** Start of Excerpted passage **
# Aux input 2009 jetta mystery HELP!!!



## johntgf (Aug 16, 2011)

my 2009 jetta has an aux input in the arm rest. theres only one problem.. it has never worked for me since i bought the car with 51k. the only buttons are: fm am cd and sat. everyone says hit the cd button twice... thanks. if it was that easy i wouldnt be here. needless to say the doesnt work. it seems as if the input itself is broken or disabled. i would like to fix this myself, so please do not recomend i bring it to the dealer.. i dont need anyone to tell me i could do that. the car has a 6 disc changer if that makes a difference. no touch screen or anything. thanks in advance


----------



## topaztdi (Jul 31, 2011)

*AUX input*

It's been awhile since I had the stock 6-CD radio in my '09 JSW. I replaced it with a RNS-510. But as I remember, you must have your device plugged into the AUX jack and turned on when you press the CD button twice, but you probably did that. Just remember that mine worked. Sorry I don't know what else to try.


----------



## veesix32 (Feb 24, 2011)

There are only three wwires from aux plug to back of head unit, you should to a check an these wires to see if there broken or un plugged, you may also need to code the head unit so its aware a aux input is fitted.Wire colours are grey,yellow and green.


----------
** End of Excerpted passage **
From the Jetta aux input thread, extract the passage that starts at "It's been awhile" and ends after "(Feb 24, 2011)". The data comes from a separate, unrelated source.
** Start of Supplied information **
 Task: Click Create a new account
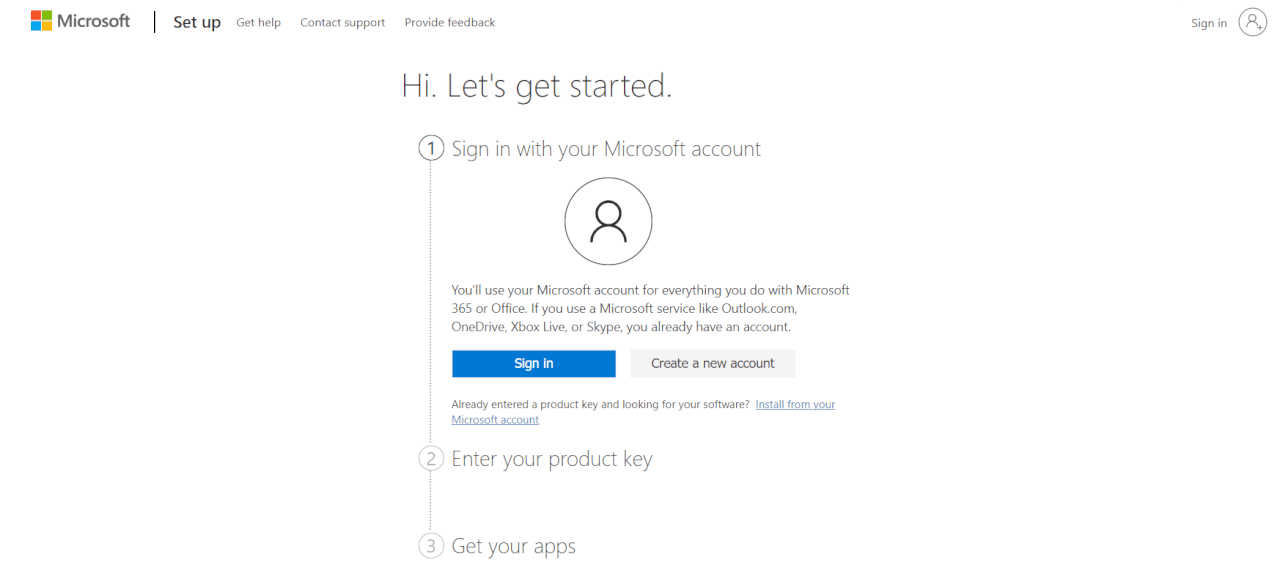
** End of Supplied information **
Finished exercise:
It's been awhile since I had the stock 6-CD radio in my '09 JSW. I replaced it with a RNS-510. But as I remember, you must have your device plugged into the AUX jack and turned on when you press the CD button twice, but you probably did that. Just remember that mine worked. Sorry I don't know what else to try.


----------



## veesix32 (Feb 24, 2011)